▶ Task brief: Output the data below as a two-column CSV with the headers request and answer, starting with the line containing "Open the download center arrow icon" and going on through the line containing "click(1161, 151)". Each row should pair one text with its answer, each in a single quoted field with line breaks turned into spaces, and the pictures left out.

▶ Records provided:
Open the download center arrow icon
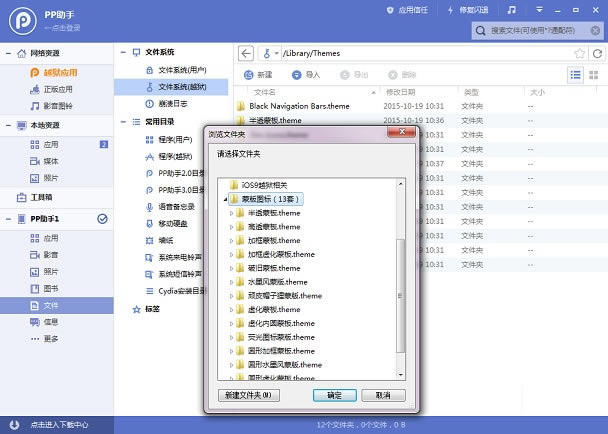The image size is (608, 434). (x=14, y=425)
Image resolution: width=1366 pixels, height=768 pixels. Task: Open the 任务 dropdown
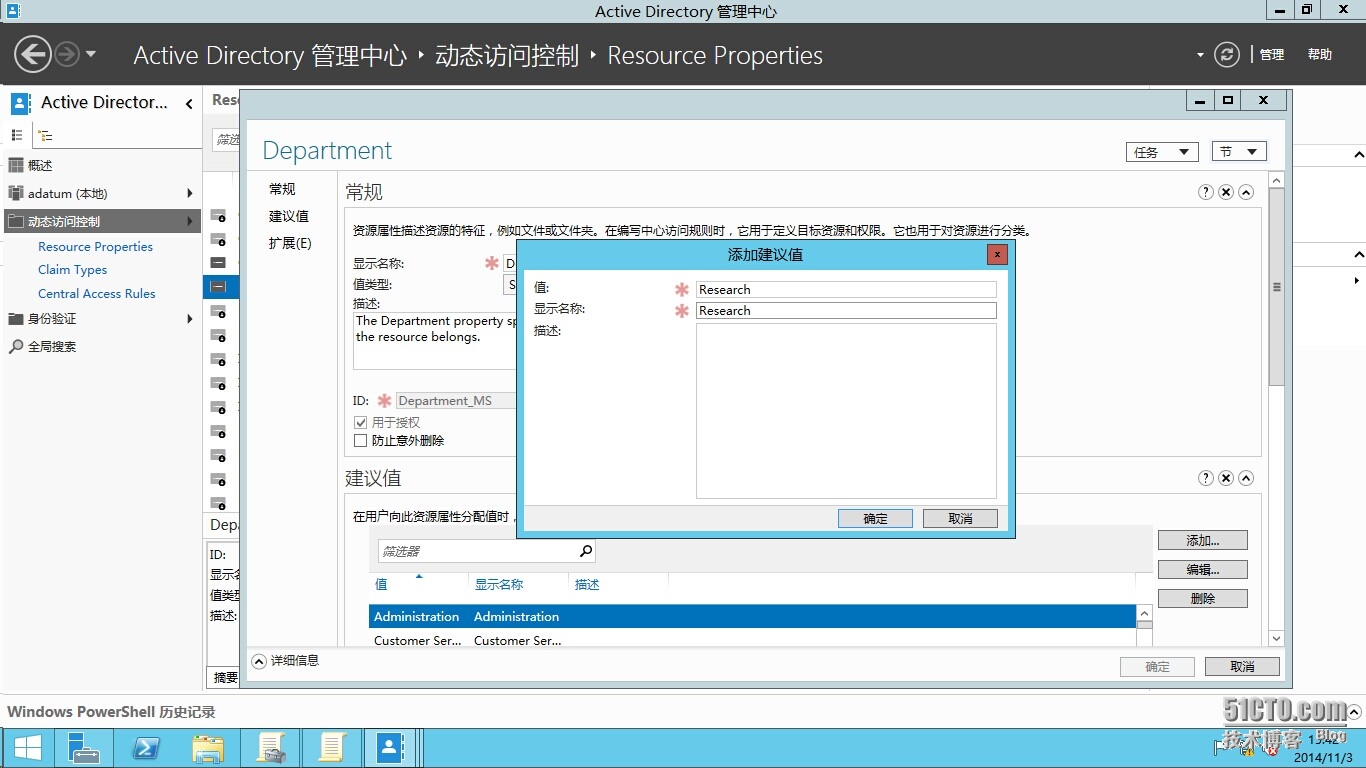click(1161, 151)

==

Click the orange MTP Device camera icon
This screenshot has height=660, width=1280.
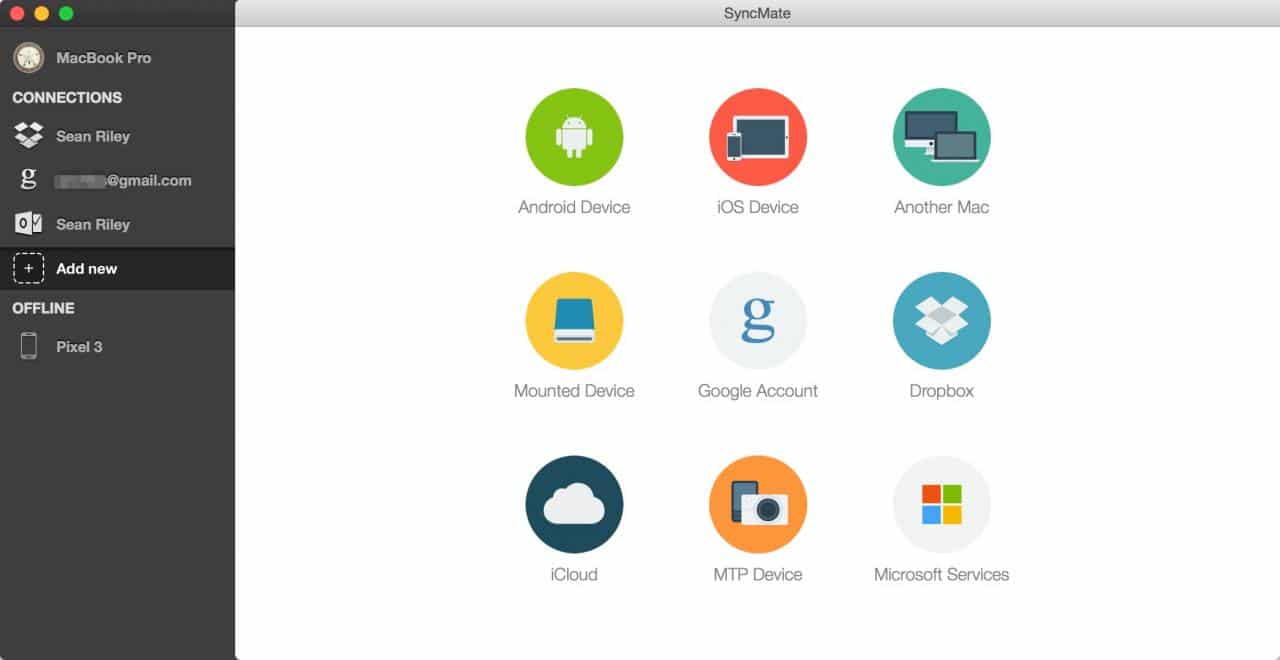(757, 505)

▶ Worked answer:
request,answer
"Open the download center arrow icon","The image size is (608, 434). (x=14, y=425)"
"Image resolution: width=1366 pixels, height=768 pixels. Task: Open the 任务 dropdown","click(1161, 151)"